Like with anything tied to Steve McQueen the Mare's Leg took on its own iconic status, popping back up in films and television series like Zombieland, Archer, and Westworld. It has even been featured in video games like Call of Duty: Modern Warfare 2, Metal Gear Solid V: The Phantom Pain, and Battlefield 4. The Mare's Leg also made a cameo in the 1987 film Wanted: Dead or Alive, which was promoted as a sequel to the TV series with Rutger Hauer (from Blade Runner) playing Josh Randall's grandson, Nick Randall, an ex-CIA agent turned bounty hunter. 

Original Steve McQueen Mare's Leg in the Autry Collection

Of the three original guns, only one is accounted for, it and the original holster made by Andy Anderson in the collection of the Autry National Center of the American West. A second original gun was on display at the old Spaghetti Station Restaurant & Museum from the 1980s until it closed in the early 2000s, but it hasn't been seen since. The third production gun may have remained in the prop-department or been repurposed. It is unclear if any of the original guns were used in other films or television series, but if any of the original Von Dutch guns surfaced for sale, they would likely sell in the high six figures at auction.


Today, if you are wanting to channel a little of Steve McQueen's cool, you can buy a modern version of the Mare's Leg. The team at Henry Rifles makes modern lever-action pistols chambered in different calibers. They sent me out a .357 Magnum centerfire version with the brass receiver, blued barrel, and an American Walnut stock. The leather holster is similar to the one worn by McQueen but features loops for the .357 bullets or pouches for .22 rounds, it also uses a more secure latch system than the original. Like all Henry Rifles, each one is made in the USA and is designed so you can enjoy rapid-fire lever-action repeating shots just like you're a cowboy on TV. 


In addition to the .357 version that I have been shooting, Henry offers a .22 LR, .22 Magnum, .45 Colt, and .44 Magnum. Prices for the .22 versions start at $462.00 with the larger calibers having a list price of $1,024.The leather made in the USA holster adds another $151.95 to your total cost, there are different versions depending on which model you have so make sure you order the right holster. The holster can be set up for wearing on the left or right and can be attached to any 2-inch leather belt.


Now you might be wondering how you can buy what is externally a short version of a rifle, without having to register it as a Short Barreled Rifle (SBR) with the ATF. While you would need a $200 tax stamp and approval from the ATF to covert an existing rifle into an SBR, the Mare's Leg by Henry Rifle is sold as a "lever-action pistol," making it legal in most states. If you live in California, Massachusetts, and New York you are out of luck since state law bans or heavily restricts the sale of the Mare's Leg, thankfully I am in the great state of Texas.

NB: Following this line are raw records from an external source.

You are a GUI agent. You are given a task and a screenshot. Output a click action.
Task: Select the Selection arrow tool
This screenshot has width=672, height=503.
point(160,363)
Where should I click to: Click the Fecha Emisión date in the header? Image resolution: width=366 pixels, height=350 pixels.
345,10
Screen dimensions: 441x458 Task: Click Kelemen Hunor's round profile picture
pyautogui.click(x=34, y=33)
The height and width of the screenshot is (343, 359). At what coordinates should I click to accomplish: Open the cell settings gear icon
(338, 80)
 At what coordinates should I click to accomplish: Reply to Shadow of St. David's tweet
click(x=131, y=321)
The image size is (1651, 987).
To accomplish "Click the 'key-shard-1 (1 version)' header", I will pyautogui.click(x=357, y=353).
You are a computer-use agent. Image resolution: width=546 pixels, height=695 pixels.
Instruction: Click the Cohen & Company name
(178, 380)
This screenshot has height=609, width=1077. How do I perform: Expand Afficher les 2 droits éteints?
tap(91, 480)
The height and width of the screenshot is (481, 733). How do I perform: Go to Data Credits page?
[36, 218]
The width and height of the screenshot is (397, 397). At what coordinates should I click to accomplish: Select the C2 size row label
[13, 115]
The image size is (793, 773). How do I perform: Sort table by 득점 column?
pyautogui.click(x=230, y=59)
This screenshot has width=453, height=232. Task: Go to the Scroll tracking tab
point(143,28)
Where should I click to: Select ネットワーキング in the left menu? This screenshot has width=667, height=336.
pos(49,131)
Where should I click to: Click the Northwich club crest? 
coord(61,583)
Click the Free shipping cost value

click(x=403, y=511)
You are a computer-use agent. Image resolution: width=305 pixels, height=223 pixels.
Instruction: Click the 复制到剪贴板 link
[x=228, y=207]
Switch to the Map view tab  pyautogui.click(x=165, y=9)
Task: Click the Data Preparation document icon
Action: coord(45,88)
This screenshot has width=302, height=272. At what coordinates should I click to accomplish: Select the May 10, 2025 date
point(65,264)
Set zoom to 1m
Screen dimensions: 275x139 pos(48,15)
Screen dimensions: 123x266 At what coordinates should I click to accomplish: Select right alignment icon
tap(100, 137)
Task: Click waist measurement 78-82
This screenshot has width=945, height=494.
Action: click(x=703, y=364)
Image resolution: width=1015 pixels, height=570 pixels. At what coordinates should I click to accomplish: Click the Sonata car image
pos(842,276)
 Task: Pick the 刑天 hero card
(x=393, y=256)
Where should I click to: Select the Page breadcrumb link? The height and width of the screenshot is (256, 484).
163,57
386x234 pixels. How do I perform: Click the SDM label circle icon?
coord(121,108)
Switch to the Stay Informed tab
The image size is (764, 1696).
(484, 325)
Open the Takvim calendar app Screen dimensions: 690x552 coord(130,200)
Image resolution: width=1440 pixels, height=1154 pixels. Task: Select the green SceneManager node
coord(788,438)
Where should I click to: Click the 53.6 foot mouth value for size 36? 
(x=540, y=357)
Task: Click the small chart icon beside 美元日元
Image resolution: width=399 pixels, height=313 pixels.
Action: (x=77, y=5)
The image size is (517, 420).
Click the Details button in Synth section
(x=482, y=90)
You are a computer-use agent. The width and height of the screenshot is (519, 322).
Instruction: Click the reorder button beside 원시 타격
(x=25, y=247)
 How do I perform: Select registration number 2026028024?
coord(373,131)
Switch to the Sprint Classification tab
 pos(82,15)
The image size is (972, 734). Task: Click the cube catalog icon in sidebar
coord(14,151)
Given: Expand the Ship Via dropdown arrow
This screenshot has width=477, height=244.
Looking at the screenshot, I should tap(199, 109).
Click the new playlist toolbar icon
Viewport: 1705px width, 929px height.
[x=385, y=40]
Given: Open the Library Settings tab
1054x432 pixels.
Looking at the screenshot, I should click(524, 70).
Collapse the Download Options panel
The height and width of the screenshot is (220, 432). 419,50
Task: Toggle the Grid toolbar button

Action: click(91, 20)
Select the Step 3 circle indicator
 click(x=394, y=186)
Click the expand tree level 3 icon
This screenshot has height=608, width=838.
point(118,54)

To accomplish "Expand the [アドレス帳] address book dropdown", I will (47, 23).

Firing the Mare's Leg is surprisingly less complicated than I thought. For comparison, I brought my full size .357 lever-action rifle and shot them side by side. While shouldering my full-size rifle resulted in a tighter grouping, cheeking the Mare's Leg was surprisingly accurate. Any attempt to shoot it like Steve did on TV was fairly pointless, attempting to one hand, shoot from the hip, and rapid-fire is fun, but if you want to hit anything you better use both hands. Out at the range nearly everyone wanted to check out the Mare's Leg, it is National Shooting Sports Month so I brought an extra box of ammo so anyone who wanted to try a few rounds could check it out. Everyone who fired it loved it and even the most hardened range veteran left with a big smile on his face. While the Mare's Leg is not a gun you really need, it is defiantly one of the most fun guns you can take to the range. I want to thank my friends at Black Cactus Armory in Groesbeck, Texas for helping make this story happen.